PROBLEM:
Let your answer be the line containing "Where should I click to: Click the pencil" and every line below it to the end of the records, copied exactly.

+--

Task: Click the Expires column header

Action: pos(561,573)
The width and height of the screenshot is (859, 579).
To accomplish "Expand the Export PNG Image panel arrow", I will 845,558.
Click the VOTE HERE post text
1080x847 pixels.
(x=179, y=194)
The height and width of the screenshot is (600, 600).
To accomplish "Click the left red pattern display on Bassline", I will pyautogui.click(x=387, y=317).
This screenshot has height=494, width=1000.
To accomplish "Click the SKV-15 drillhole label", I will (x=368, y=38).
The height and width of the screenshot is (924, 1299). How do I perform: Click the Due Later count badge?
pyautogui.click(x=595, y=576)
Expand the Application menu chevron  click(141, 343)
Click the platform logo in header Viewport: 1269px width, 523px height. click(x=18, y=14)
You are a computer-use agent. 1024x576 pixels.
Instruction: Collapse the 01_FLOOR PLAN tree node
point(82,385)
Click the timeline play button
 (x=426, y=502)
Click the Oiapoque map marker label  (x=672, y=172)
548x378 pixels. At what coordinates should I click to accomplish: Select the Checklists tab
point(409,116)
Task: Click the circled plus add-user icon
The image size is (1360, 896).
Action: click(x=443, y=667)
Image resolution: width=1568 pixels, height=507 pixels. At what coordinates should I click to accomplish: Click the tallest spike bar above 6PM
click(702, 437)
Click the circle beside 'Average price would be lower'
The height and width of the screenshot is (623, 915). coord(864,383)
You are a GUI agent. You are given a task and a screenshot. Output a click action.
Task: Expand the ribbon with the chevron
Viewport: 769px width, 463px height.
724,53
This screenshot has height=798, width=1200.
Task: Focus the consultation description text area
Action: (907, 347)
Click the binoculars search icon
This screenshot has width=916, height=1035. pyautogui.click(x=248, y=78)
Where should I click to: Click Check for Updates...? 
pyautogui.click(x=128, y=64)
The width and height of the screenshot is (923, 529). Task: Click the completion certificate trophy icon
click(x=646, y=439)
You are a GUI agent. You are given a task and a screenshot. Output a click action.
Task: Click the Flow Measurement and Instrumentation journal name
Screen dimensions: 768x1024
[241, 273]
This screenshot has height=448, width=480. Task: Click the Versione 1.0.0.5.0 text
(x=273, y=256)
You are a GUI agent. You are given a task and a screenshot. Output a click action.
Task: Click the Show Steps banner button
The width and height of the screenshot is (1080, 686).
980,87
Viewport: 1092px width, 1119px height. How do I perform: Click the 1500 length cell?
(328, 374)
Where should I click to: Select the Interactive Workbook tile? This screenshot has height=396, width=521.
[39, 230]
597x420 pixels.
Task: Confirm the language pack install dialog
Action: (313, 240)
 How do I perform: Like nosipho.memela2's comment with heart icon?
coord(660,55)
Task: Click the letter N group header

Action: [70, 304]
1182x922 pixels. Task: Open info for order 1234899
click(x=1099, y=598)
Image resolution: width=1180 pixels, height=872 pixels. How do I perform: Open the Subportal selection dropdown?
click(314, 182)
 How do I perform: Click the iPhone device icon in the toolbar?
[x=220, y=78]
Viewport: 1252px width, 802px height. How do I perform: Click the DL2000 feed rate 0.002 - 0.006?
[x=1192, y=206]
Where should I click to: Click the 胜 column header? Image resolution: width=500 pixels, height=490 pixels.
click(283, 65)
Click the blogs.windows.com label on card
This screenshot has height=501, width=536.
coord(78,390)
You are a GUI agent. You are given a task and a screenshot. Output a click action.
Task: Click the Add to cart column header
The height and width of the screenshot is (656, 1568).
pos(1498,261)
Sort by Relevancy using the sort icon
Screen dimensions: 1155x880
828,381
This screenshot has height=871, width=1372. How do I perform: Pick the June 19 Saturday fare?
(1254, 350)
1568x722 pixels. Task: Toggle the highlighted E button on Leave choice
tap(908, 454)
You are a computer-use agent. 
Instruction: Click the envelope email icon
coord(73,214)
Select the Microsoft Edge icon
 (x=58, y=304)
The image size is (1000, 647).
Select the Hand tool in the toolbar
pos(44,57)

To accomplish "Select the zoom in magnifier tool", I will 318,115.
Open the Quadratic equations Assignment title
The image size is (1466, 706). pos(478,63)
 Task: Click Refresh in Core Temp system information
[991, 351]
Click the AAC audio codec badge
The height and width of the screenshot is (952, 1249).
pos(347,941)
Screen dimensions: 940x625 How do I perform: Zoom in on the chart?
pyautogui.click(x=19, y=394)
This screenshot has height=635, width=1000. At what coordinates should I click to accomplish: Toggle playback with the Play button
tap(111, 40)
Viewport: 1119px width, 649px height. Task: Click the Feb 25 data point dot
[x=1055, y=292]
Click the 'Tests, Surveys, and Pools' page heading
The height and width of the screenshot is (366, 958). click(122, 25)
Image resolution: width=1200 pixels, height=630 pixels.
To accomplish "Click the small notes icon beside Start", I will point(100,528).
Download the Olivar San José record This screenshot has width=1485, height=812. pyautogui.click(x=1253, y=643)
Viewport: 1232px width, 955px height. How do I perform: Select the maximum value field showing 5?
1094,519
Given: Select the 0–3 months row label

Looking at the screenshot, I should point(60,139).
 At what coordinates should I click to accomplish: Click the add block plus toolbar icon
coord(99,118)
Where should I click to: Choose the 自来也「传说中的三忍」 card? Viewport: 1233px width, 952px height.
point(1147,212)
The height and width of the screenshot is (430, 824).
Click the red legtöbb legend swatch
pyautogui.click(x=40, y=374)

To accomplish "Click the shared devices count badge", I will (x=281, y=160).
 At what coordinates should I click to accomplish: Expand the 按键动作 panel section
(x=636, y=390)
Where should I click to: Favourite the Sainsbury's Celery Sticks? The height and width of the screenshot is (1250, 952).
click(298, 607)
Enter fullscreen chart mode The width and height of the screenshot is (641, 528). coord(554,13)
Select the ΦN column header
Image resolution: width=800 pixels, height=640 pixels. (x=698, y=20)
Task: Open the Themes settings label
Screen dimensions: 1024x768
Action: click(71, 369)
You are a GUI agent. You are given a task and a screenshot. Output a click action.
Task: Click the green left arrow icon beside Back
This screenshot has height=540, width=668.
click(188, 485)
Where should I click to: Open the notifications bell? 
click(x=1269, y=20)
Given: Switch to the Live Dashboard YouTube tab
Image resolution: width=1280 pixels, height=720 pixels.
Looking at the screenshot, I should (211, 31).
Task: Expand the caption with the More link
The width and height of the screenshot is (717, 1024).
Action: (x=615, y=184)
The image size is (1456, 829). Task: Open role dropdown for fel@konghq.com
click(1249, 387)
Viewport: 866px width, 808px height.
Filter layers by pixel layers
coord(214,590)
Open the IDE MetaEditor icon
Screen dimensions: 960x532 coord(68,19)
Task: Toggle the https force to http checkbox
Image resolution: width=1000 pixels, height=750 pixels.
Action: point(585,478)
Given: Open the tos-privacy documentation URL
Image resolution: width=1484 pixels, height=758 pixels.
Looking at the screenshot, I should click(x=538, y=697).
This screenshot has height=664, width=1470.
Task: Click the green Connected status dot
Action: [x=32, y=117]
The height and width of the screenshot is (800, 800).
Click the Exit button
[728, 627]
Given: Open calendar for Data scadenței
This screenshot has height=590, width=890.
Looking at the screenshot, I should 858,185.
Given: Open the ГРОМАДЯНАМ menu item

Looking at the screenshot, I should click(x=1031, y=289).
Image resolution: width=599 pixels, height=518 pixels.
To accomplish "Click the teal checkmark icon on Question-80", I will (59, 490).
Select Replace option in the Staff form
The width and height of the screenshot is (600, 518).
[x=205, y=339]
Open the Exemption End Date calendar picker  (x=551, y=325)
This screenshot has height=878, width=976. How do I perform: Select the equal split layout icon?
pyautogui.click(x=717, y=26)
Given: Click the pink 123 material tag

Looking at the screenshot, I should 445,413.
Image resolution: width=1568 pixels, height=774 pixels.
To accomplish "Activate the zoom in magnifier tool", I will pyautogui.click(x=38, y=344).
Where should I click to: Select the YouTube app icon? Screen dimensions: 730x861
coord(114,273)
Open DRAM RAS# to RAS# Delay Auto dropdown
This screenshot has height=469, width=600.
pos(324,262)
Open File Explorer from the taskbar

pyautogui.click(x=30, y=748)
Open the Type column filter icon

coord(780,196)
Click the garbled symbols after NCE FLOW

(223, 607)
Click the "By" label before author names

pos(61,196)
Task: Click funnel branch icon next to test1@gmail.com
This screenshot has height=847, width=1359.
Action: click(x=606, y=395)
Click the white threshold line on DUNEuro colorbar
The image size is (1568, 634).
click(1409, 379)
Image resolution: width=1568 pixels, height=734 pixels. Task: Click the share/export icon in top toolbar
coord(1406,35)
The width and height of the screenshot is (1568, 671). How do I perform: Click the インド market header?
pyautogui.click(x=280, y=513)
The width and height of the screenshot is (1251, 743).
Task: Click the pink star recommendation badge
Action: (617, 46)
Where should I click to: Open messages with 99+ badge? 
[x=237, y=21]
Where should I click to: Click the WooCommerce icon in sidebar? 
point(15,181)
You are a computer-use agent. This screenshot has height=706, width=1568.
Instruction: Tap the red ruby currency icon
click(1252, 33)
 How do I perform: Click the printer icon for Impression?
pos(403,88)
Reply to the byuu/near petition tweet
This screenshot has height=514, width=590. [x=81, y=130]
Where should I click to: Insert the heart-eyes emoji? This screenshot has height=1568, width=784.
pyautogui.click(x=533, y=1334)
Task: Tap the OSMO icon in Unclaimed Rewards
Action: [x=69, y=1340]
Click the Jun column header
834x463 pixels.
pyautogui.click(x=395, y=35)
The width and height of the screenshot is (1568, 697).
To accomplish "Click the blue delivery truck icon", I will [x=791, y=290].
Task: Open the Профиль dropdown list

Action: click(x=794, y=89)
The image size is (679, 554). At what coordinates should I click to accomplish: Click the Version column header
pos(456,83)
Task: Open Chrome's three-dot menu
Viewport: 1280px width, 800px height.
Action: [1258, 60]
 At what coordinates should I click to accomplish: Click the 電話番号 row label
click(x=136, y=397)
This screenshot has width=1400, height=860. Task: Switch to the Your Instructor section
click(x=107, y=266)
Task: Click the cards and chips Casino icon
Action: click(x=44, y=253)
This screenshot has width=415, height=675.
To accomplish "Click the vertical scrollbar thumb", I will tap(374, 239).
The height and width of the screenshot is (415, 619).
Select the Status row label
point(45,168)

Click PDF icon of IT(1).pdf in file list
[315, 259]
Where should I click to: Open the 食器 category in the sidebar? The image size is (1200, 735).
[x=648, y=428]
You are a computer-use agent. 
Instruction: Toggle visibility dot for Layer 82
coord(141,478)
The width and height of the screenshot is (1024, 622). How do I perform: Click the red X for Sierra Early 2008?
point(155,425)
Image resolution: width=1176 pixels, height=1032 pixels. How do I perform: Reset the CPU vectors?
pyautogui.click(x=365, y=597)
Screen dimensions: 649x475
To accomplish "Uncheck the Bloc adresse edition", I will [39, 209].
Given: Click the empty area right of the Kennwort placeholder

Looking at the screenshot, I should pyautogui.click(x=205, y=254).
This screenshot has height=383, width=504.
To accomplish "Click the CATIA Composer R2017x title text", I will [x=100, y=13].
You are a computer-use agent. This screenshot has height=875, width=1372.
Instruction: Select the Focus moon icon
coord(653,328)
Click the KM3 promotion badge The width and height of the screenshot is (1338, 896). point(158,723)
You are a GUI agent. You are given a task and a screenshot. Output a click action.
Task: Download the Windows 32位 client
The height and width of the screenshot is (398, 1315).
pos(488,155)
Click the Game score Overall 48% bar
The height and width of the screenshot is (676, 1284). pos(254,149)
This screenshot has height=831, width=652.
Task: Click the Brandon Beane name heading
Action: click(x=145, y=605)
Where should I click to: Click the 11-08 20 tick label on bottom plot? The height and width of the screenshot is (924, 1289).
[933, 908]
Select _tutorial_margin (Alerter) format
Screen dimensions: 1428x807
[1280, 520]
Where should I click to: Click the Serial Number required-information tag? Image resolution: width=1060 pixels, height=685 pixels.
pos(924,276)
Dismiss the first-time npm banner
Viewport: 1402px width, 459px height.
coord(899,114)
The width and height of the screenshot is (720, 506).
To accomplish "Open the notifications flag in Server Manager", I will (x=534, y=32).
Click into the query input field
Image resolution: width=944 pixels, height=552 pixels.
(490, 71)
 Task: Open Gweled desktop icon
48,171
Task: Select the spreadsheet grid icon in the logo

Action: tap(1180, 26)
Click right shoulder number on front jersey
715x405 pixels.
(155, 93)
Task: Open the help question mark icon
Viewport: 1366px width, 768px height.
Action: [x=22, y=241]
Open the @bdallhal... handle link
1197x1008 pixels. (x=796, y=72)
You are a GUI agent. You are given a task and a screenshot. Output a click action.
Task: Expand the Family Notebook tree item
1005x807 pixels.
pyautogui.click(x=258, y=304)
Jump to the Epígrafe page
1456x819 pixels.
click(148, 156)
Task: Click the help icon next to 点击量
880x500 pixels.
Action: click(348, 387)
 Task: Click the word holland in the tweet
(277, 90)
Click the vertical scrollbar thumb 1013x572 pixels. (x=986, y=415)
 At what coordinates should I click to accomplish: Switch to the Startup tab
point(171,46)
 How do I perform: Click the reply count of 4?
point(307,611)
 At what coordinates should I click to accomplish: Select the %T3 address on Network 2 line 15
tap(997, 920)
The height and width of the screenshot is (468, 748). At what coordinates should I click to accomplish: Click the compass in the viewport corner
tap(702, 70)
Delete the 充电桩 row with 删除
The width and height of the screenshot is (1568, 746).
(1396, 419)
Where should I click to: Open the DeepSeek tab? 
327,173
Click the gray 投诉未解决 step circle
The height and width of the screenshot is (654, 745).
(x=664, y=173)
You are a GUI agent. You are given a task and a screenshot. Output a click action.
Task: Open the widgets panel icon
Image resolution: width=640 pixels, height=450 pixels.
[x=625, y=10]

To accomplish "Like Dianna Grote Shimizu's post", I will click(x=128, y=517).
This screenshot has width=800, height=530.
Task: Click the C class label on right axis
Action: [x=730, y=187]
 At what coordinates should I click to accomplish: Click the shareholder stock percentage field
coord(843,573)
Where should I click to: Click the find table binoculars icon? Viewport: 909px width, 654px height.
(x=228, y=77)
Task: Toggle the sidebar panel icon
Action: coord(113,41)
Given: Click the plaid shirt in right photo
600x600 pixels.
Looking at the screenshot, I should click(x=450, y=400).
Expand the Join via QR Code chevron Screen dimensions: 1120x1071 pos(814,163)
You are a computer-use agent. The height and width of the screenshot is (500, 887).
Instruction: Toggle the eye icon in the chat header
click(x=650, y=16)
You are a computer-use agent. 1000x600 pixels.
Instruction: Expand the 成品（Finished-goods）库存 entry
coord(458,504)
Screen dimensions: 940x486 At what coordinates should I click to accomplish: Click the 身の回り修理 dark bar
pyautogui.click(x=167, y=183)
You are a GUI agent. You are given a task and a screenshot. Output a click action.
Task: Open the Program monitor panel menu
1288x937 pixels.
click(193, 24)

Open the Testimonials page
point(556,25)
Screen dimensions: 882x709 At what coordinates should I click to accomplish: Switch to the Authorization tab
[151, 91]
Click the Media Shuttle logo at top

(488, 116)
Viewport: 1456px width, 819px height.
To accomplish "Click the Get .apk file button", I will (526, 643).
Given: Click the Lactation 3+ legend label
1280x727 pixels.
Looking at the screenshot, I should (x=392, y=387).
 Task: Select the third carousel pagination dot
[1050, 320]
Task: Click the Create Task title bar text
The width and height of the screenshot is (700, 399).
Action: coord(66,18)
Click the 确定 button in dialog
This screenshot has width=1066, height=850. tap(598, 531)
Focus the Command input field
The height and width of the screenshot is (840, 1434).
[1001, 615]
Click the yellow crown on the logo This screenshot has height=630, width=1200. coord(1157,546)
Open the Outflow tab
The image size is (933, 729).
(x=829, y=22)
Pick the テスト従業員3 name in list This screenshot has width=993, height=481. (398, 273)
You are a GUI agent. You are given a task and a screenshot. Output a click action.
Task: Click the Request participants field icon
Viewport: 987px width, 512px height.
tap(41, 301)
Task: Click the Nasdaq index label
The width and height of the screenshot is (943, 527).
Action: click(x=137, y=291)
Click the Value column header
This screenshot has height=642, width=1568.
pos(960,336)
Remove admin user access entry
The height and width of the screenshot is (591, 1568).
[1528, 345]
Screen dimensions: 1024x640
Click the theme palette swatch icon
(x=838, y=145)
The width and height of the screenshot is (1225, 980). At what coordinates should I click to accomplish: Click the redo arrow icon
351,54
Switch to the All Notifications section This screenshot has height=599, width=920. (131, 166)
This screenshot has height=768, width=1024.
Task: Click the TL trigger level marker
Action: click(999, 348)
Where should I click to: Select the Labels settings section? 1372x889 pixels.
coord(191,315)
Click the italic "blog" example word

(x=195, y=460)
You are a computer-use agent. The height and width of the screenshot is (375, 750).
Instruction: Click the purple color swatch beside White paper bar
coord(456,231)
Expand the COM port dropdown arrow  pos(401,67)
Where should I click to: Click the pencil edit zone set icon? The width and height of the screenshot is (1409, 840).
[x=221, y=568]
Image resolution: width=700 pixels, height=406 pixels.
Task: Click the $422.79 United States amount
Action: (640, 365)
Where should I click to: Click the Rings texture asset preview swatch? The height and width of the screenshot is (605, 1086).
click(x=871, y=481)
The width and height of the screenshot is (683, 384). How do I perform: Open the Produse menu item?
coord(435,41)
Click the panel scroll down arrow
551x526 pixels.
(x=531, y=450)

+--

OUTPUT FOR THIS EXERCISE:
Where should I click to: Click the pencil edit zone set icon? The width and height of the screenshot is (1409, 840).
[x=221, y=568]
Image resolution: width=700 pixels, height=406 pixels.
Task: Click the $422.79 United States amount
Action: (640, 365)
Where should I click to: Click the Rings texture asset preview swatch? The height and width of the screenshot is (605, 1086).
click(x=871, y=481)
The width and height of the screenshot is (683, 384). How do I perform: Open the Produse menu item?
coord(435,41)
Click the panel scroll down arrow
551x526 pixels.
(x=531, y=450)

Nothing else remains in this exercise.